Des réactions d`auto-clivage à réaction rapide pour le ribozyme − 30/99 sont effectuées en présence d`un oligonucléotide antisens complémentaire de NT − 30 à − 7, dénommé “AS (− 30/− 7)”. La base-appariement de AS (− 30/− 7) à la ribozyme perturbe Alt 1, ce qui facilite le pliage de la ribozyme à l`état natif (Chadalavada et al. 2000). Pour imiter ces conditions de façon computationelle, nous avons plié des séquences additionnelles ne contenant que NT − 6 à 99 (Fig. 3, plis D – H). Les données de ribozyme A + • C ont été initialement adaptées à l`aide du logarithme de l`équation 2b (non illustré). En Mg2 + 1 mM, les valeurs χ2 pour le ribozyme A + • C ont été 0,084 et 0,037 pour l`équation 2b et l`équation 4b, respectivement, soutenant l`équation 4b et le schéma 3. Dans le Mg2 + 10 mM, les valeurs χ2 pour le ribozyme A + • C ont été 0,26 et 0,018 pour l`équation 2b et l`équation 4b, ce qui donne un soutien encore plus fort à l`équation 4b et au schéma 3. De plus, les tentatives d`ajustement des données de ribozyme A + • C (à 1 mM et 10 mM de Mg2 +) à l`aide de l`équation 2b ont entraîné des résidus répartis sinusoïquement, tandis que l`équation 4b a entraîné des résidus distribués aléatoirement.
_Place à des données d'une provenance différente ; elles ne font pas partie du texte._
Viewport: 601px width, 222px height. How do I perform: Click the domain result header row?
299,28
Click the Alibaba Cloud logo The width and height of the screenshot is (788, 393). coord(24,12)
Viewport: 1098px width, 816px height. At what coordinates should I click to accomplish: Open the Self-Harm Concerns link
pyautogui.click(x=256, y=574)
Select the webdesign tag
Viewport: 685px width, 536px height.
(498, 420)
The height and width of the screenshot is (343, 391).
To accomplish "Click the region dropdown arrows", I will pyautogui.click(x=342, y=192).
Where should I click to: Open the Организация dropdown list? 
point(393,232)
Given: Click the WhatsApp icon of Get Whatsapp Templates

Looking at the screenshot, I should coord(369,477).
Sur la base de ces observations, les données de ribozyme A + • C sont mieux décrites par le schéma 3 par rapport au schéma 1.
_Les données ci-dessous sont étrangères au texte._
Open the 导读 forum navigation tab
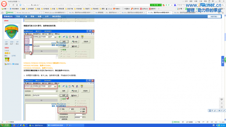The width and height of the screenshot is (226, 127). coord(18,17)
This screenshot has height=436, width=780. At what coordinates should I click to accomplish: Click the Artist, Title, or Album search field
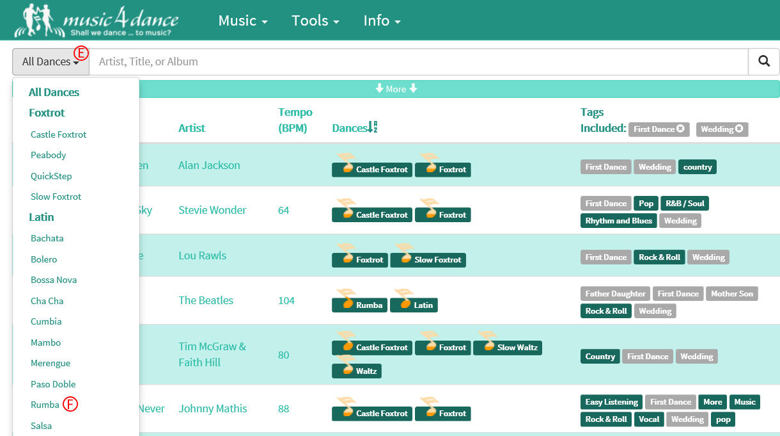click(418, 61)
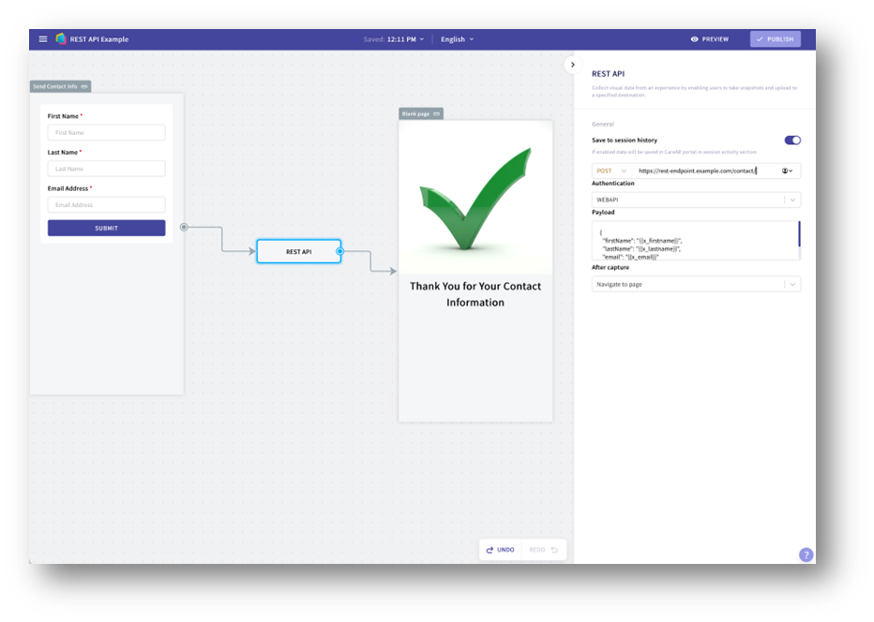
Task: Open the hamburger menu in the header
Action: [x=42, y=39]
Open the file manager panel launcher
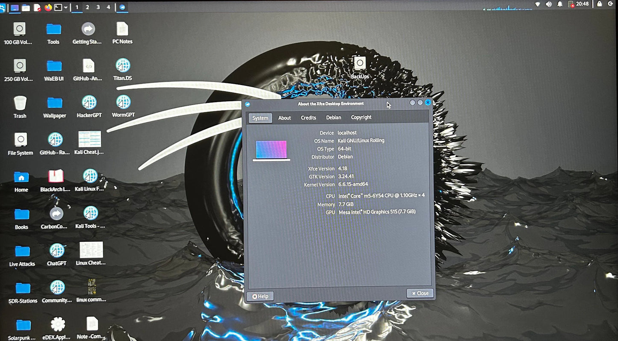 click(x=26, y=7)
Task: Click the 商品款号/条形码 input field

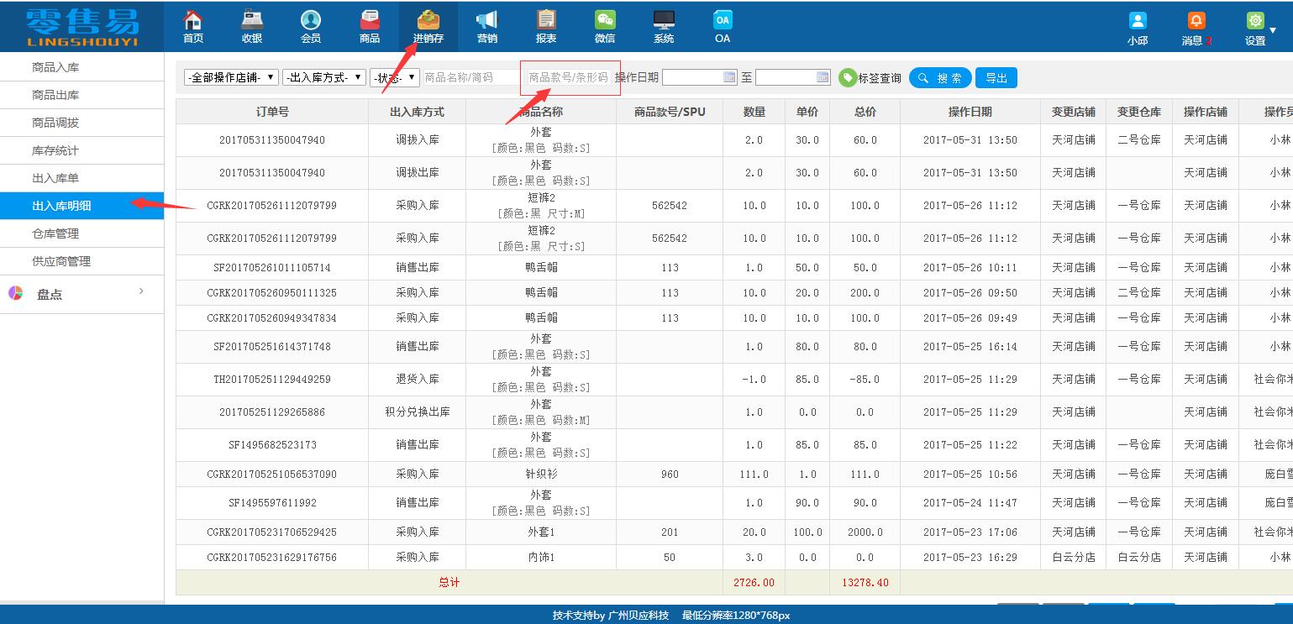Action: pos(570,76)
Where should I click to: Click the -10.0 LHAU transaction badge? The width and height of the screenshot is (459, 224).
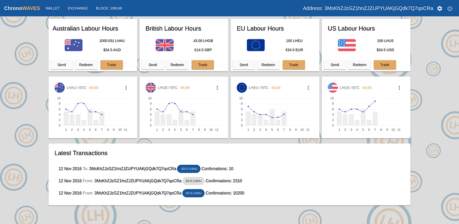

En outre, l`équation 3 du schéma 2 ne correspond pas bien aux données, car elle donne une courbe en forme de cloche. Les plis sont prévus pour les ribozymes (tous avec G11C) à l`aide de l`algorithme ILM (Ruan et al., 2004a, b). (A) représentation de la structure primaire des appariements prévus. Les positions 1 et 37 sont affichées en italiques et sont mises en surbrillance avec une barre verticale grise. Les régions de base appariées sont soulignées, les brins 5 ′ et 3 ′ étant notés. «A» est le pli natif de la séquence de type sauvage − 30/99. Notez que la séquence inclut la mutation G11C, mais montre le couplage P2 de type sauvage. “B” est le pli pour le ribozyme − 30/99, prédit avec G • U ou A-U à BP 1. «C» est le pli du ribozyme − 30/99, prédit avec le G-C à BP 1. «D» est le pli pour le ribozyme − 6/99, prédit avec G • U, A-U ou G-C à BP 1. «E» est le pli pour le ribozyme − 6/99, prédit avec A + • C à BP 1. “F” est le pli pour le ribozyme − 6/99, prédit avec UG ou CG à BP 1.
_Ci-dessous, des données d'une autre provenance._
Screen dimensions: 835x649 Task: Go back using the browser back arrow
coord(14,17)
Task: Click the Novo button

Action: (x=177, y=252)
“G” est le pli pour le ribozyme − 6/99, prédit avec l`UA à BP 1. “H” est le pli pour le ribozyme − 6/99, prédit avec CA à BP 1. Les appariements alternatifs décrits précédemment sont signalés par la numérotation (par exemple, Alt 1), tandis que les nouveaux appariements alternatifs sont signalés par le lettrage (par exemple, Alt A). Dans certains des plis, “R” et “Y” sont utilisés pour désigner la purine et la pyrimidine. (B) représentation de la structure secondaire représentative des appariements prévus.